**Task requirements**
Work through the data and report how many lines include the string "height", giving the number alone.

**Data for processing**
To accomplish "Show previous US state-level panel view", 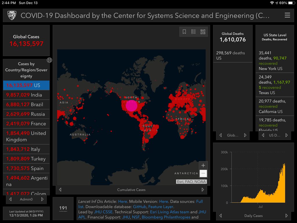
==
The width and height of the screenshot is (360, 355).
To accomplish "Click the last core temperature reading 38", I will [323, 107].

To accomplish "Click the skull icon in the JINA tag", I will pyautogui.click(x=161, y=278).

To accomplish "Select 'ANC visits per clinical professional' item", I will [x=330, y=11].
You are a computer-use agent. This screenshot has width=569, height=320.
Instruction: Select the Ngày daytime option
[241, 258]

**The answer**
2